Mort d'un Marocain à Carcassonne après intervention policière : plainte déposée

Une association franco-marocaine a déposé une plainte après le décès de Youssef, 29 ans, suite à une intervention policière à Carcassonne. Une enquête judiciaire est en cours.

Mort d'un Marocain à Carcassonne après intervention policière : plainte déposée

Plainte pour la mort d'un Marocain à Carcassonne après une intervention de police

L'Association franco-marocaine pour les droits de l'homme, basée à Paris, a déposé une plainte auprès du parquet de Carcassonne après le décès d'un ressortissant marocain de 29 ans, identifié sous le prénom Youssef, survenu plusieurs jours après une intervention policière dans un quartier résidentiel de la ville.

Selon Hespress, l'association a agi par l'intermédiaire de son avocat, Cohen Serfaty, et a annoncé son intention de se constituer partie civile dans le cadre de l'enquête judiciaire déjà ouverte à Carcassonne.

L'organisation a également adressé un courrier au ministre français de l'Intérieur, réclamant une enquête indépendante et transparente pour établir les circonstances exactes des faits et déterminer les éventuelles responsabilités pénales.

Youssef El Idrissi El Hassani, président de l'association, a déclaré à Hespress que l'affaire nécessitait une instruction judiciaire approfondie. Il a invoqué les articles R. 434-17 et R. 434-18 du Code de la sécurité intérieure français, qui imposent aux forces de l'ordre de recourir à la force uniquement lorsque cela est nécessaire et proportionné, tout en préservant la vie, la santé et la dignité des personnes placées sous leur contrôle.

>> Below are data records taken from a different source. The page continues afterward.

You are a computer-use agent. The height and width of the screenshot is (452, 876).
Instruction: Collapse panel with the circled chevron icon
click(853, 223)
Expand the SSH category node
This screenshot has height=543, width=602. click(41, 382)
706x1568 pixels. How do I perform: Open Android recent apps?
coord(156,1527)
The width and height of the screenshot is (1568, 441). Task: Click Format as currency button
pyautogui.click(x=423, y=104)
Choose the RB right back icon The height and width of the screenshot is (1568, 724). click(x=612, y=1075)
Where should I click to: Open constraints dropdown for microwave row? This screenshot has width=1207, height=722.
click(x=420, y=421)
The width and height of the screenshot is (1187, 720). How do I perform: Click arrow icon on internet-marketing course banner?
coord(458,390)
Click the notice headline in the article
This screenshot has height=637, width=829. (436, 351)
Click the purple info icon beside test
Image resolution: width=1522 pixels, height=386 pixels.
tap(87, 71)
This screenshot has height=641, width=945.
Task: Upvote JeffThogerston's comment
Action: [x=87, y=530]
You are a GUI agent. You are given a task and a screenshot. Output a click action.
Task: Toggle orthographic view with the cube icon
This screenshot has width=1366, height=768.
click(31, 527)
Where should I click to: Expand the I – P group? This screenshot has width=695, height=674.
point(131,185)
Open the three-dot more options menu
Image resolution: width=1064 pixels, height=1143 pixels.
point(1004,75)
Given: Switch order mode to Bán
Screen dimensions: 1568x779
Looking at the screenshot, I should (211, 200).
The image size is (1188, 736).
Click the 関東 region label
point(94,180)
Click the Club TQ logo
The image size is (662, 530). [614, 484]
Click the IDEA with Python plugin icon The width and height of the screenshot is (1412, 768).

El Idrissi El Hassani a allégué que Youssef n'avait agressé personne et se trouvait en train de parler avec une policière lorsqu'un second agent l'aurait approché par derrière et projeté au sol, provoquant un choc de la tête contre le bitume.

« La question que nous posons en tant qu'organisation de défense des droits de l'homme n'est pas de savoir si nous devons condamner le policier avant le tribunal », a-t-il précisé. « C'est de savoir si la force utilisée était nécessaire et proportionnée à la situation à laquelle l'agent était confronté. »

L'association a insisté sur le fait que sa démarche auprès du ministre de l'Intérieur n'était pas motivée par la nationalité marocaine de la victime. « Nous ne demandons pas de traitement particulier pour Youssef parce qu'il est Marocain », a déclaré El Idrissi El Hassani. « Nous demandons ce que tout être humain devrait avoir : le droit à la vérité, à la justice et à la reddition des comptes lorsqu'une violation de la loi est établie. »

L'organisation a par ailleurs rappelé que le port d'un uniforme de police ne plaçait pas son titulaire au-dessus des lois, et que la nationalité du défunt ne devait pas influer sur ses droits juridiques.

Les circonstances précises de l'incident et du décès de Youssef restent soumises à l'examen des autorités judiciaires françaises, chargées d'établir les faits et de déterminer d'éventuelles responsabilités.